[Saved entries]
========================

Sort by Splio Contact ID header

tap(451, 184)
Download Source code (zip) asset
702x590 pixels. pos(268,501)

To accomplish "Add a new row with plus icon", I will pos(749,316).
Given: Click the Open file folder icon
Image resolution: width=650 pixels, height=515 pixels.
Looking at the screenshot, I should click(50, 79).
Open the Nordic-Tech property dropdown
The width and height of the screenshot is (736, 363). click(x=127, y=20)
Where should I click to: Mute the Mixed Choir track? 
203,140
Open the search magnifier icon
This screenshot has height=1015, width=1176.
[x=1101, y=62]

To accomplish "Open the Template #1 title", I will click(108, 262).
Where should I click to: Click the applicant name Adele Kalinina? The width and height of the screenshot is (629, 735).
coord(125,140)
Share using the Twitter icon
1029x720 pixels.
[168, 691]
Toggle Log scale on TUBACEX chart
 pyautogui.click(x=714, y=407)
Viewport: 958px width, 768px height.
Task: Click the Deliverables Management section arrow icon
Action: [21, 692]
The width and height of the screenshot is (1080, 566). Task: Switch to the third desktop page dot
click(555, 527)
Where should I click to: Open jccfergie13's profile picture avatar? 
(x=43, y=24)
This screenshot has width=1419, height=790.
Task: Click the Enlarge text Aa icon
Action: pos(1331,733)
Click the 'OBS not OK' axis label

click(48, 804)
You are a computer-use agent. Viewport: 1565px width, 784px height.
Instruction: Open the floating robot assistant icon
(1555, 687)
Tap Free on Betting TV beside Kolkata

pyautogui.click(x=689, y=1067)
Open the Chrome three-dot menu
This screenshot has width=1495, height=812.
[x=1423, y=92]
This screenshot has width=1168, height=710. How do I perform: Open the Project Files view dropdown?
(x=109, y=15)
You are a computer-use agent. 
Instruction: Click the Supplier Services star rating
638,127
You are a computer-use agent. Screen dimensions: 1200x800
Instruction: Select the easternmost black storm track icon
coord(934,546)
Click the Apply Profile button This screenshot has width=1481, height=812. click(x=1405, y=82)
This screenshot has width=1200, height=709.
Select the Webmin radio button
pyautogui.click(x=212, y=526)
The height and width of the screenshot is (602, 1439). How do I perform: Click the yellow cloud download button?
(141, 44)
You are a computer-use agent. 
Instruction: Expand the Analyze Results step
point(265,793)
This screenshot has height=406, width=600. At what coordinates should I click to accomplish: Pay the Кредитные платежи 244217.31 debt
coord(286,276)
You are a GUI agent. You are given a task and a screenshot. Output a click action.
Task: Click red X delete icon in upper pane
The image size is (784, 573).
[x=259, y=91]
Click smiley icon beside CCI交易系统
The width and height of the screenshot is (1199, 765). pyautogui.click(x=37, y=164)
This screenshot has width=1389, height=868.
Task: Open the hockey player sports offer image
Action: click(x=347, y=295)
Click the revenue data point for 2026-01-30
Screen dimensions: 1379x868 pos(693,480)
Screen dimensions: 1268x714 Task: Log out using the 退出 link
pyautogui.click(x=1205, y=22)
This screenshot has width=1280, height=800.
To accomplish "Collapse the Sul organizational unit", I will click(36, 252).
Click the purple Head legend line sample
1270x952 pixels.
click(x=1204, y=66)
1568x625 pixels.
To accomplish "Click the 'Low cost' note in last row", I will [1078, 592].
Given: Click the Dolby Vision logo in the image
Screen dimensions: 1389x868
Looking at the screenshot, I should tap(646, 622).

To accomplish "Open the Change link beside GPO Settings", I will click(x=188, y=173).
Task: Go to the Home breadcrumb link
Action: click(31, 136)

========================

● **Exercise directions**: Among the lines of the preceding data, which ones hold the word "computer"? List them.

● **Answer to the exercise**:
You are a computer-use agent. Viewport: 1565px width, 784px height.
You are a computer-use agent. 
You are a computer-use agent. Screen dimensions: 1200x800
You are a computer-use agent. 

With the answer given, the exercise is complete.